剣身けんしんに闘気というか、魔力を纏わせるのでしょうな。相手の剣を叩き切りますよ。また纏わせた魔力を、剣を振る事によって、飛ばしていましたな」


「なんか危ない攻撃ですね……」

 ――なるほど、そんな魔力の使い方もあるのか……。

「ザルベルトさんはその人と剣を交えた事があるのですか?」

「本気で殺りあった事はありませぬよ。吾輩の剣術の一番弟子でしたからな」

 ノアはどんな師弟関係だったのか、少々興味が沸いた。


「ただ彼には致命的な弱点があったのですよ……」

 ザルベルトは真剣な眼差しをノアに向けた。

「必殺技のネーミングが壊滅的に下手でした。ウルトラソニック・ギャラクティカなんだらこんだらと叫んでいましたぞ!」

 天才の視点はやはり独特だった……。

「若様も注意されよ。必殺技のネーミングは、美しくなければ、すべてが台無しですぞ!」

 半分正しくて、半分どうでもいい気がした。しかしザルベルトが言うと妙に説得力があった。

 こうしてノアはザルベルトから大切な事? をたくさん学ぶ事ができた。



  *  *  *  *  *



 日影に残っていた雪も消え、いよいよ旅の最終目的地、レ―ヴァン王国、王都サンクリッドを目指す旅立ちの朝を迎えた。

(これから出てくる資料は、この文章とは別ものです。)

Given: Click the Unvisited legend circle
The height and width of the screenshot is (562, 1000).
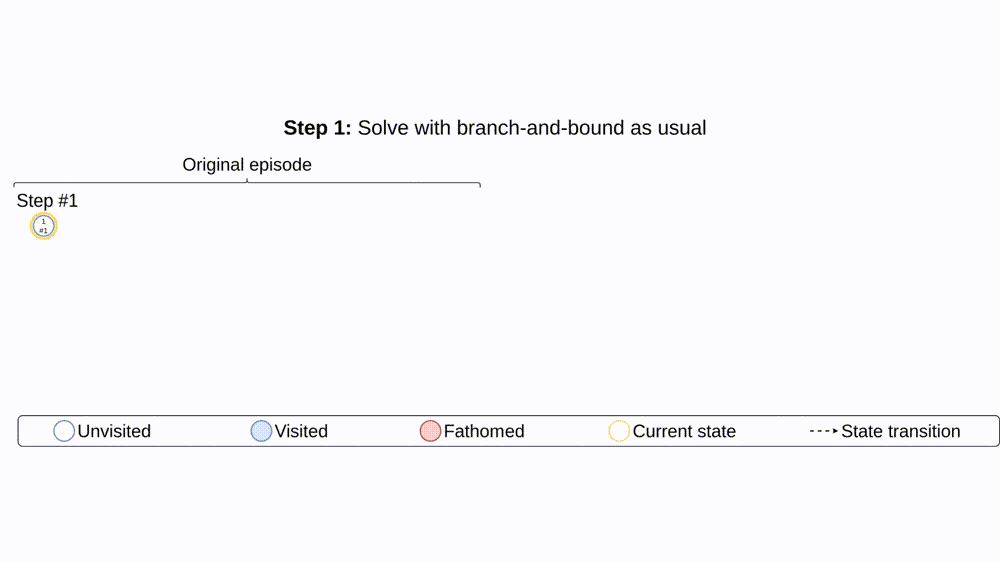Looking at the screenshot, I should pyautogui.click(x=64, y=431).
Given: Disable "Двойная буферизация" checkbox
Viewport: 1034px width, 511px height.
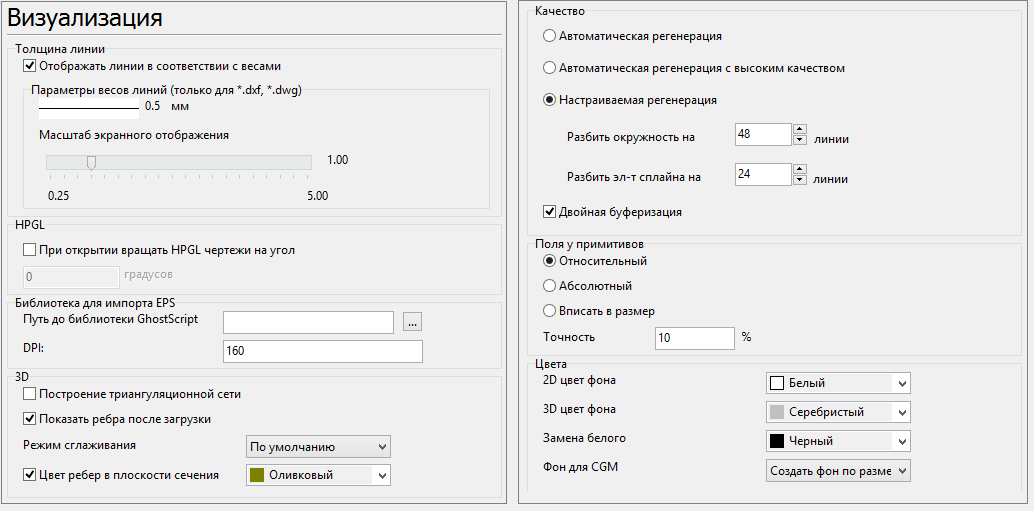Looking at the screenshot, I should point(549,212).
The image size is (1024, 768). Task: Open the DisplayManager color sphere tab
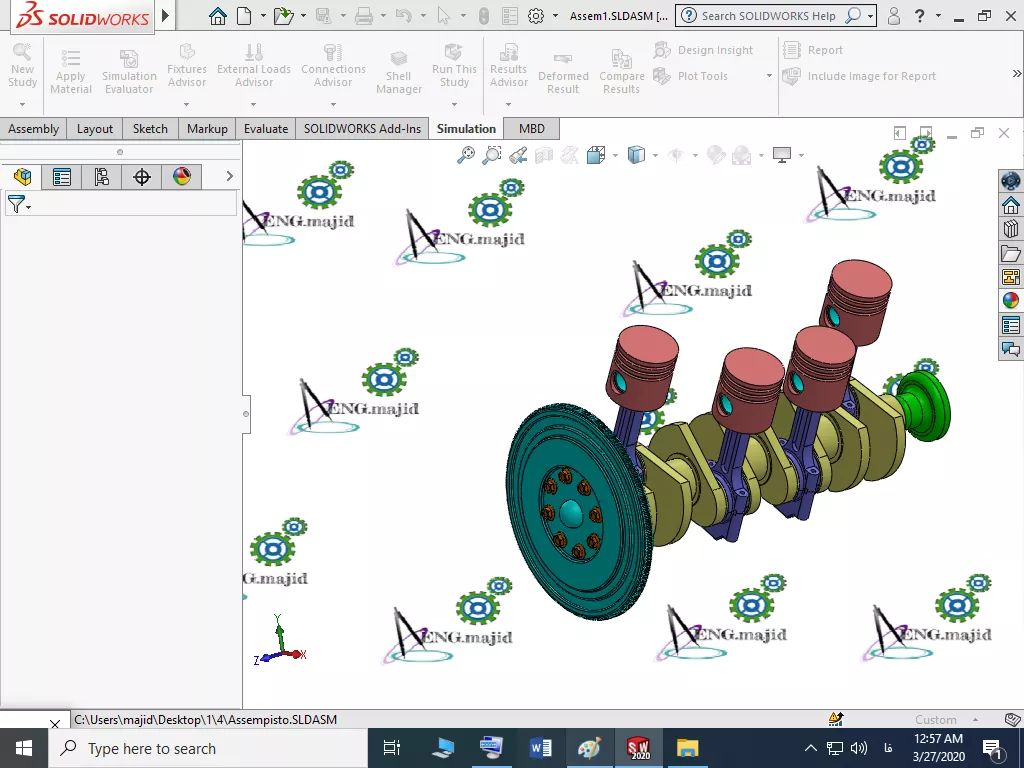[x=182, y=177]

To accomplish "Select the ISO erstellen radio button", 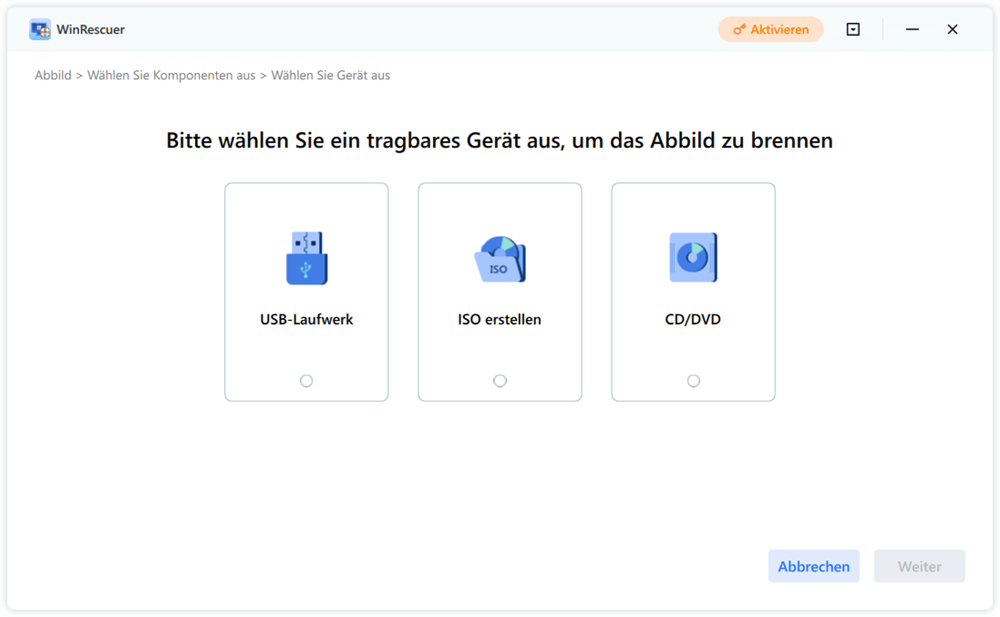I will click(500, 381).
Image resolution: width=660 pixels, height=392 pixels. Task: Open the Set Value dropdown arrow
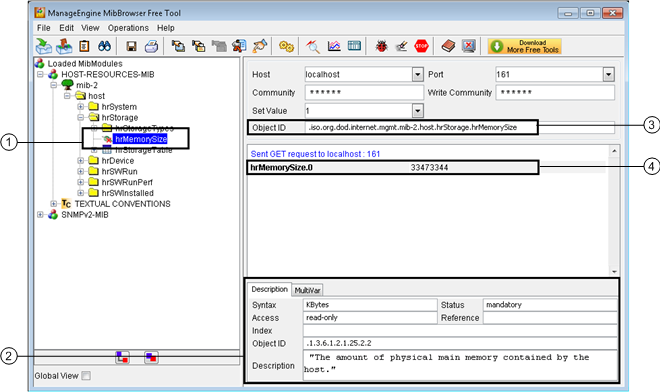click(x=418, y=111)
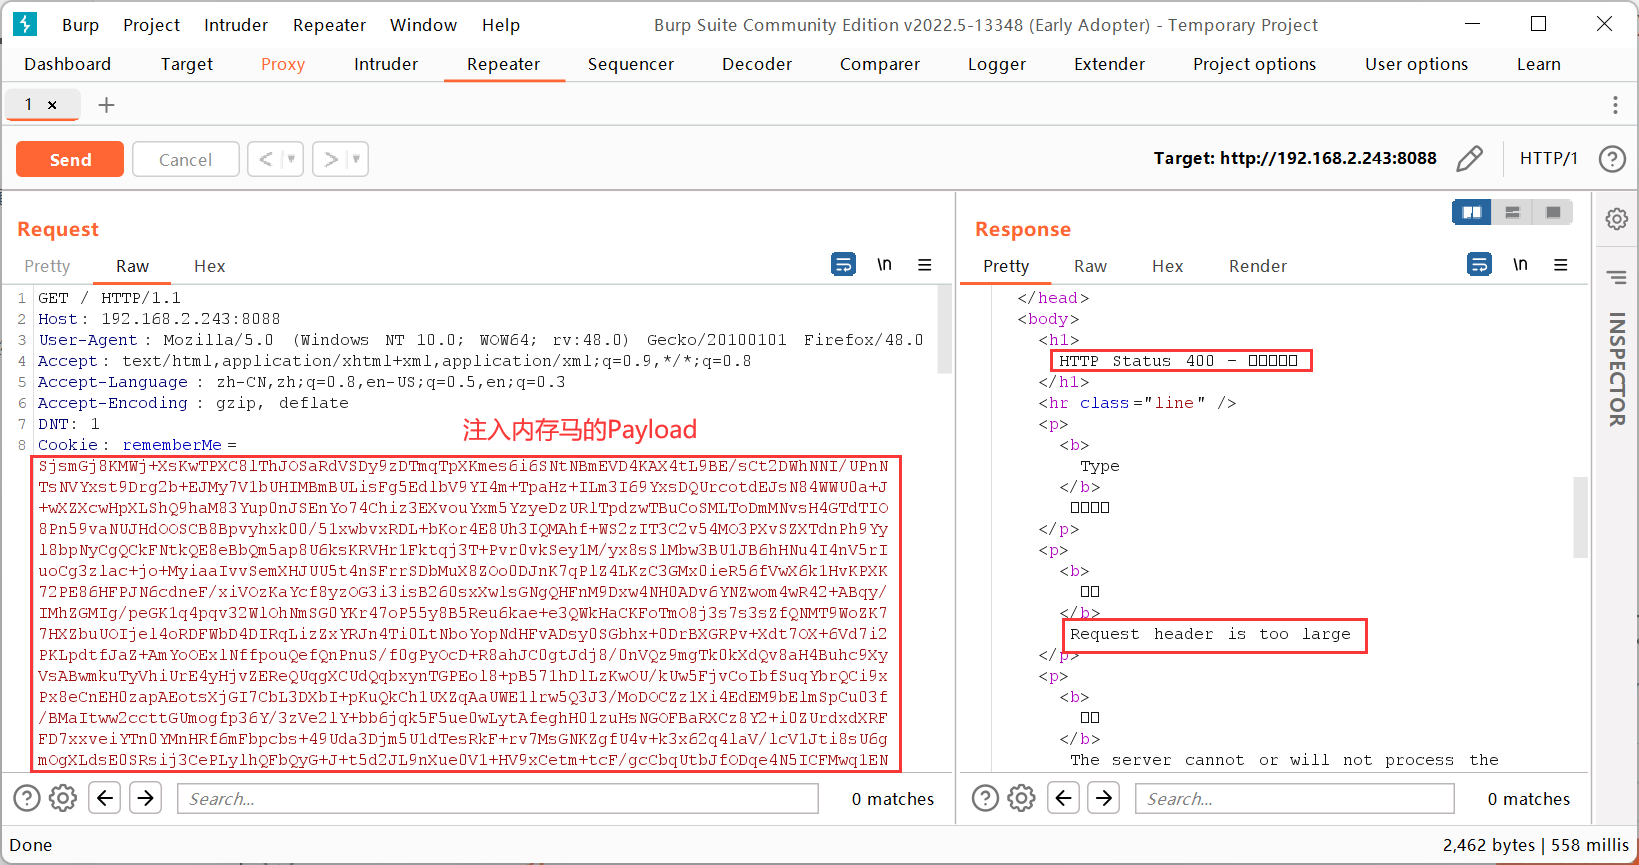The width and height of the screenshot is (1639, 865).
Task: Go to next match in response search
Action: (1103, 798)
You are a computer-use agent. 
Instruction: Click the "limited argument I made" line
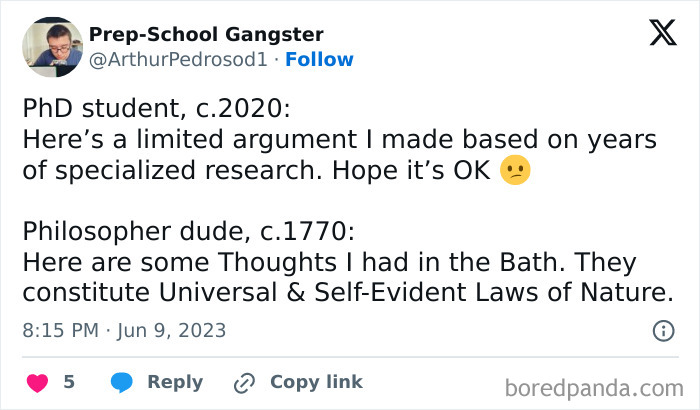point(339,139)

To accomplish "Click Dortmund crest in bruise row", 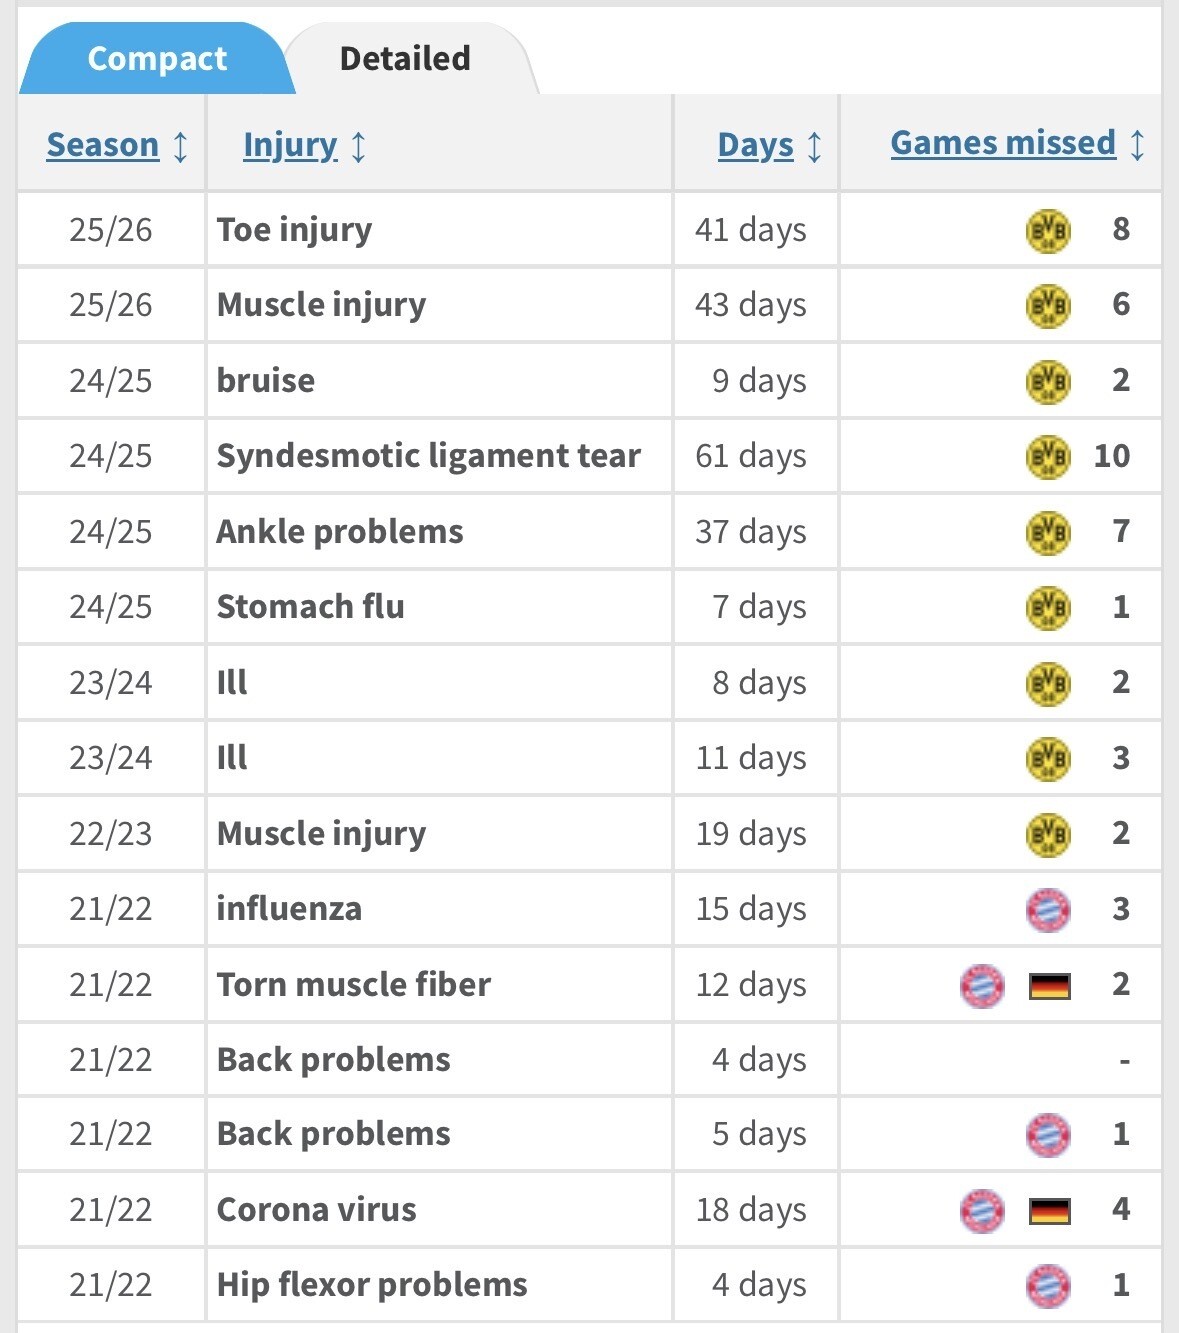I will 1048,381.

 準備が整った馬車の前で、別れの挨拶が交わされていた。

「カルザス、ジニア……。今まで世話になったな。わしは年ゆえに、もうここを訪れる事はなかろう。今後この屋敷の全ては、ノアに譲る事とする。引き続きノアを主として、ここを守って欲しい」

「か、畏まりました。委細お任せ下さいませ」

「旦那様、お達者で。今までの御恩、決して忘れません」

 カルザスとジニアは涙を流しながら、リフェンサーとの別れを惜しんだ。

「ザルベルト様、スティーナ様、若様。どうかリフェンサー様をお願い致します」


 カルザスとジニアは馬車が見えなくなるまで、手を振っていた。

 リフェンサーもまた、馬車の後ろから二人を、そして屋敷を最後まで眺めていた。



 馬車は一路、レ―ヴァン王国を目指した。

 道中、大きな都市は無く、時折小さな集落が見られる程度だった。

 そんな長閑な田園風景の中、ノアはすれ違う人々に違和感を抱いていた。

 ――どうも傭兵を多く見かける気がする……。


 ヘッグルント公国に入り、荒れた草原の中の街道をひたすら東に進めば、北から南へと連なるクリスタリア山脈の山嶺が、正面の視界に圧倒的な存在感を示し始める。

 街道はそんな山々に吸い込まれるように延びていた。

 いよいよ山嶺が眼前に迫ると、唯一通行可能な峡谷を、巨大な石積の砦が遮っていた。

 この場こそが、文化圏まで異なる国境警備の要、カールソン砦である。


 カールソン砦の名称の由来は、レ―ヴァン王国西側を治める、カールソン辺境伯家より頂いている。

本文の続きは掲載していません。